Amid Faljaoui

L’Amérique de Trump s’invite dans nos bureaux

Une lettre étrange, venue tout droit de l’ambassade américaine à Paris. Signée d’un “agent contractant”. Ton glacial. Délai : 5 jours pour répondre. Objet ? Vos programmes internes de diversité, d’égalité, d’inclusion — DEI, pour les initiés. Ce courrier, envoyé à plusieurs entreprises françaises mais aussi européennes, n’est pas une simple formalité diplomatique. C’est une injonction politique.

Il affirme que le décret 14.173 signé par Donald Trump interdit désormais toute forme de discrimination positive, y compris en dehors des États-Unis, pour toutes les entreprises travaillant, directement ou non, avec l’État fédéral américain.
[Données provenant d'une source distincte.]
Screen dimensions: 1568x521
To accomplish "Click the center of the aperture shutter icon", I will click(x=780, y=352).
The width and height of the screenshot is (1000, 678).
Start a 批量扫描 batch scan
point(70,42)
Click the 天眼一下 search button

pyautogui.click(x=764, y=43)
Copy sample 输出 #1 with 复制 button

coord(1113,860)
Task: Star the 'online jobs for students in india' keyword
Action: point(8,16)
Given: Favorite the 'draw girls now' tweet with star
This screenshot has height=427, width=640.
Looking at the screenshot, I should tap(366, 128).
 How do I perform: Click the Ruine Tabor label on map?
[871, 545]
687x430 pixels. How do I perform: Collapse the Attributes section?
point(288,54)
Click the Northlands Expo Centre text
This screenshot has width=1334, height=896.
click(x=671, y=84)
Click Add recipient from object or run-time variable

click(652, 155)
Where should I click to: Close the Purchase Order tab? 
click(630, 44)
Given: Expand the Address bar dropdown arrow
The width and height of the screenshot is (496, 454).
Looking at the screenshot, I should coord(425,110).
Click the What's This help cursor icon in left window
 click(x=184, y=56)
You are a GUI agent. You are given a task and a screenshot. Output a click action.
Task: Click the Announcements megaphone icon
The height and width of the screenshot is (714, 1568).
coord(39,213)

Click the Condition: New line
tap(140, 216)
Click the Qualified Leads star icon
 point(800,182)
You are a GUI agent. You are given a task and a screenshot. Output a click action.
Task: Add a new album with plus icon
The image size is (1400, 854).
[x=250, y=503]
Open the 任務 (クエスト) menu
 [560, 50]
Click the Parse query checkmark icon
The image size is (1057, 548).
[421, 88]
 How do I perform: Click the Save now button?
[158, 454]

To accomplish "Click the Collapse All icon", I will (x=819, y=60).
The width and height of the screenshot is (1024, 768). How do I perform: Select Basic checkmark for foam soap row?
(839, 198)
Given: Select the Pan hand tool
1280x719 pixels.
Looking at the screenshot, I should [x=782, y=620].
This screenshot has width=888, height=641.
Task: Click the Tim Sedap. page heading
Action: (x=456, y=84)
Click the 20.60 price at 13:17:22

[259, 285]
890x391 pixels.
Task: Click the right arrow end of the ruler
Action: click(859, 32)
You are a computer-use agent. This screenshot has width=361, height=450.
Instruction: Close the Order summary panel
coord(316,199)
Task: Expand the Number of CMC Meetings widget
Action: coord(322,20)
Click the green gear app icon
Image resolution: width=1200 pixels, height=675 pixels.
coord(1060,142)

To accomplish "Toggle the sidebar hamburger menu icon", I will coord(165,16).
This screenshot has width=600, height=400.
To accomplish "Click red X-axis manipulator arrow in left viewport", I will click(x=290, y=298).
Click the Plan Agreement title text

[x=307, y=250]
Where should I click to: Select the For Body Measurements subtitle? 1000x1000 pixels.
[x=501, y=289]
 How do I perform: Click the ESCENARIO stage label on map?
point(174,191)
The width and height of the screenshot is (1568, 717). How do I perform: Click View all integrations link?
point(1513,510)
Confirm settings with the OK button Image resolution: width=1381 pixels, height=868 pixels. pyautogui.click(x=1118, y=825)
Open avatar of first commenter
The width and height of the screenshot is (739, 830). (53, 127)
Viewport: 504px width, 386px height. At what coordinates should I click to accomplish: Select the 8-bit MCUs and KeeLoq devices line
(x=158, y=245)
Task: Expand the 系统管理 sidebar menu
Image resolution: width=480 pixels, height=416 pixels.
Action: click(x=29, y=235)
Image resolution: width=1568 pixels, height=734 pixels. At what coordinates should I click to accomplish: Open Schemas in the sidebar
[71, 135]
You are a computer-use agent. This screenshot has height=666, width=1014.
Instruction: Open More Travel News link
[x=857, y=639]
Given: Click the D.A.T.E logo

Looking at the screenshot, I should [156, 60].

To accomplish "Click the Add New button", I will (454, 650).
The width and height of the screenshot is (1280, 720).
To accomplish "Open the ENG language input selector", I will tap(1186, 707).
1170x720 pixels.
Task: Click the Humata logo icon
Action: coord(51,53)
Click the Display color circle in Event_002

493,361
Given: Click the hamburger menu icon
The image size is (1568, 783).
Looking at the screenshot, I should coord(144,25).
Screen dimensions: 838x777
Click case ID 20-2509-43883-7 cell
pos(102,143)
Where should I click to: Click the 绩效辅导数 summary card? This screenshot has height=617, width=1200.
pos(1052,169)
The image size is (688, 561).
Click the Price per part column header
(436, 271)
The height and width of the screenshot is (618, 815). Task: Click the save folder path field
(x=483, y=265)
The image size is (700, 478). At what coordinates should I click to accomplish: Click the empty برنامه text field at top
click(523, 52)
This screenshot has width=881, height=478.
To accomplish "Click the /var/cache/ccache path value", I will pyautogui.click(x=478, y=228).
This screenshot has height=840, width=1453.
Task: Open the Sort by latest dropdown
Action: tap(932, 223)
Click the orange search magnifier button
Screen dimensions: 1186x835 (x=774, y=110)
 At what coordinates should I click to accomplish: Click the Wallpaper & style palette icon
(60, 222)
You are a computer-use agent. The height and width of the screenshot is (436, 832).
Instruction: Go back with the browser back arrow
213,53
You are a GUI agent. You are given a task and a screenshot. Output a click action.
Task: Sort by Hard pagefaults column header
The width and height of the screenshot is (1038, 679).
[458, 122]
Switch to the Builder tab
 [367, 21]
Et si vous avez mis en place une politique DEI, même modeste ? Cela pourrait suffire à vous disqualifier d’un marché public. Même si vous êtes européen. Même si c’est légal chez vous.

Le message est clair : les valeurs de Trump priment sur vos règles locales.

Pour ceux et celles qui découvrent ce mode opératoire, un rappel s’impose. Ce n’est pas nouveau. C’est le modèle “BNP Paribas”.

Souvenez-vous : en 2014, la banque française est condamnée à près de 9 milliards de dollars d’amende pour avoir réalisé, en dollars, des opérations avec le Soudan et l’Iran — deux pays sous embargo américain.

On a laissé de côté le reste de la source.